Nachdem er drei Geschäftsführerwechsel “überlebt” hat, war jemand scharf auf seinen Job und hat ihn herausgeekelt. Doch Rainer scheint Glück zu haben, findet eine neue Agentur. Die Firma schwimmt im Geld, es gibt Kunst an den Wänden eines edlen Jugendstilhauses und mit der Zeit fallen meinem Freund Merkwürdigkeiten auf. Man will nicht wirklich große Etats gewinnen und nur ein großer Kunde kann nicht soviel Profit abwerfen, ihm ist schleierhaft woher das Geld kommt. Dann fällt es ihm wie Schuppen von den Augen, er arbeitet ohne es gemerkt zu haben für den legalen Arm einer Mafia-ähnlichen Organisation. Income gering, Gewinne groß, hier wird Geld gewaschen, bei einer Teilhaberversammlung wird es augenscheinlich. So schnell er kann, kündigt er. Nun wird es prekär für ihn in Warschau, es rächt sich, das er kein Pole ist und auch nicht perfekt polnisch spricht, außerdem ist er mit 42 schon ziemlich alt für eine dem Jugend-Wahn verfallene Branche. Rainer hat eine Depression aus gutem Grund und lässt sich in der Berliner Charite einen kirschgroßen Gallenstein entfernen. In solchen Situationen überdenkt man sein Leben. Der Stress, über den er sich erhaben glaubte, verlangt eine Entschleunigung des Lebens. Er wird in Berlin wieder bei seiner “alten” Agentur stellvertretender Geschäftsführer, nur um sich bei einem der großen Energie-Konzerne von Atomkraftwerken umstellt zu fühlen, während nur noch Praktikanten und Rookies, die nur mit dem Computer umgehen können, als Mitarbeiter zur Verfügung stehen. Sein Job ist moralisch nicht mehr vertretbar für ihn.

# GEZEIGTE EINTRÄGE
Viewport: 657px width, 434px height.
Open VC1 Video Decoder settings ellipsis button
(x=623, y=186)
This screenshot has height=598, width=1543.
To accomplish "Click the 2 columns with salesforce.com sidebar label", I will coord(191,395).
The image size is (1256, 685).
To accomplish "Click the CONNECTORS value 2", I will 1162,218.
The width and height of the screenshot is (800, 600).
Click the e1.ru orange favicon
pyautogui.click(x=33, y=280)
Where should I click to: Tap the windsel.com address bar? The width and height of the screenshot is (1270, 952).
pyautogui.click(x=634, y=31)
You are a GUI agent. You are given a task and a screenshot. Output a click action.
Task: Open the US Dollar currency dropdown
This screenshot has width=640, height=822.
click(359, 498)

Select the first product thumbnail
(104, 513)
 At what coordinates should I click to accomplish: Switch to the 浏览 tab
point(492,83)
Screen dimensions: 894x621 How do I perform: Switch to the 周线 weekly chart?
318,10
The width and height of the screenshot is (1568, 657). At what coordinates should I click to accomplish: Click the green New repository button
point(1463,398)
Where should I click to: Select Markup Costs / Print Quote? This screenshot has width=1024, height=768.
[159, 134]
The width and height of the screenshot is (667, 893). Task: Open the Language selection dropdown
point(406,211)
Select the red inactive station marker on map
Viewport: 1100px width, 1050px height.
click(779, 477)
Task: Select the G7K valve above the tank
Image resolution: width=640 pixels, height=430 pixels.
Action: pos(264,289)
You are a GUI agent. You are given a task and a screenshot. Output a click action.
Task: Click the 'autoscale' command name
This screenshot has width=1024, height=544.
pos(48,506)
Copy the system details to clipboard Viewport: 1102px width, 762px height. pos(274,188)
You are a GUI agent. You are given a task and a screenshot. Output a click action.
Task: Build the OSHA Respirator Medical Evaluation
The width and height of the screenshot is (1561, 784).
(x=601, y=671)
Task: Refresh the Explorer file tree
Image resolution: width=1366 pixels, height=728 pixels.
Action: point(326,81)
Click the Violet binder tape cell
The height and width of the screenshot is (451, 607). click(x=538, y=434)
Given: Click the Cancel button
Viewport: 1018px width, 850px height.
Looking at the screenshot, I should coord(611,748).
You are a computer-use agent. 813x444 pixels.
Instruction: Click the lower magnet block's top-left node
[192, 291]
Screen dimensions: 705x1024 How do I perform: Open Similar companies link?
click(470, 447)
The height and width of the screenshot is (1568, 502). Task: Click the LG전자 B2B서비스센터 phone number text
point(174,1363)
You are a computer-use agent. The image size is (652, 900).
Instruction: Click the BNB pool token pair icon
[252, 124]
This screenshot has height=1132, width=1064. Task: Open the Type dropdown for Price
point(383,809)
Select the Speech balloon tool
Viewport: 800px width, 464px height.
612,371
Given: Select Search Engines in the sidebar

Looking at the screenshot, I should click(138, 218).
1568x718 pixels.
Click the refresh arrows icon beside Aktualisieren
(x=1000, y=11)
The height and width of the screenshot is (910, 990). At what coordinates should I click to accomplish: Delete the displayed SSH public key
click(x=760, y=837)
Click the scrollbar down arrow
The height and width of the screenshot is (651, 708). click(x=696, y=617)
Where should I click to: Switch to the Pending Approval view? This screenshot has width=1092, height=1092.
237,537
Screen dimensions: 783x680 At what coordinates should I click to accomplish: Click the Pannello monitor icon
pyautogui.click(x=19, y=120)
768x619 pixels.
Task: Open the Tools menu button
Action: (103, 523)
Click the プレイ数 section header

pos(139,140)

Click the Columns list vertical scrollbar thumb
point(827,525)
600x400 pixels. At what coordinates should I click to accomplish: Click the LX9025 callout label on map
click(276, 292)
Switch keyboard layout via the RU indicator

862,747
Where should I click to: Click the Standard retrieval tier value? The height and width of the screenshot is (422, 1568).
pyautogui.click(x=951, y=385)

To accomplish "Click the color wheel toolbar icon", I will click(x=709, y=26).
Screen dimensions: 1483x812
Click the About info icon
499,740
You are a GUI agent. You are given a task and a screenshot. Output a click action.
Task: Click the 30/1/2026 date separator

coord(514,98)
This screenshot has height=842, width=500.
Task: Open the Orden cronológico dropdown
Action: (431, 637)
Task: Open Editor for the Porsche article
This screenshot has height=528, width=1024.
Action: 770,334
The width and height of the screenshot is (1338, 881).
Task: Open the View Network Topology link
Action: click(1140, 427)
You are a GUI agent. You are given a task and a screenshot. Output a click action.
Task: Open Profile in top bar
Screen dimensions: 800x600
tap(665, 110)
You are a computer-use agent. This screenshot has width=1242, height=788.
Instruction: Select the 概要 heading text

# ERWARTETE LEISTUNG
Wie alt ist Rainer laut dem Textauszug über seinen Berufsweg, als seine Lage in Warschau prekär wird? Die Einträge sind eigenständiges Material, das mit dem Textauszug nichts zu tun hat.

# ANTWORT
42 Jahre.